SANTIAGO, April 21 (Reuters) - Chile is shifting its COVID-19 vaccination strategy toward issuing second doses, while slowing administration of new shots, due to concerns over supply shortages and data showing scant protection from one dose of the Sinovac Biotech vaccine that formed the backbone of its campaign.
The Andean nation, which has had one of the world’s leading COVID-19 vaccination programs, has put more than 13 million shots into arms, and by Monday had about 2 million doses left in its warehouses, according to official figures.
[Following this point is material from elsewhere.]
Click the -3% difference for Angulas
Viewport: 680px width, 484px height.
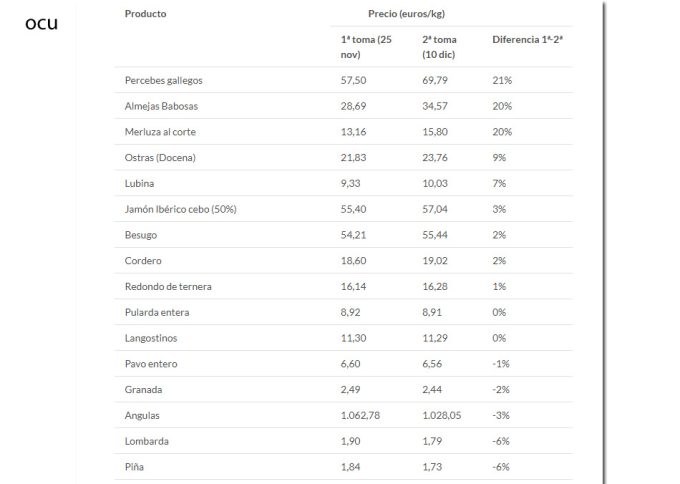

At present, clinics are doling out an average of 153,000 vaccinations per day - well below March levels - as Chile aims to reach 15 million people, about 80% of its target population, and generate some level of herd immunity by mid-year.
That involves getting 2.3 million more people vaccinated with second doses of either of the two vaccines currently being used in Chile - from China’s Sinovac and Pfizer Inc - and inoculating another 7.3 million people.
In recent days, however, according to Reuters witnesses, clinics around Santiago, the capital, ran low of both vaccines, turning people away or asking them to wait several hours until more arrived.
More than 280,000 doses of the Pfizer/BioNTech shot and the first batch of 800,000 AstraZeneca Plc doses that Chile will receive from the COVAX vaccine program are due to arrive in the coming week, the government said.
Beyond that, Chile is working to firm up other supply deals to keep its vaccination program on track.
The country is due 700,000 remaining doses from the 14.2 million it ordered of Sinovac’s CoronaVac vaccine, which helped drive a mass inoculation campaign launched in February that has become the envy of Latin America.
Chile is waiting on just shy of 8 million Pfizer/BioNTech doses from a supply deal for more than 10 million. The government said the bulk would be delivered before the end of September, but could not provide fixed delivery dates.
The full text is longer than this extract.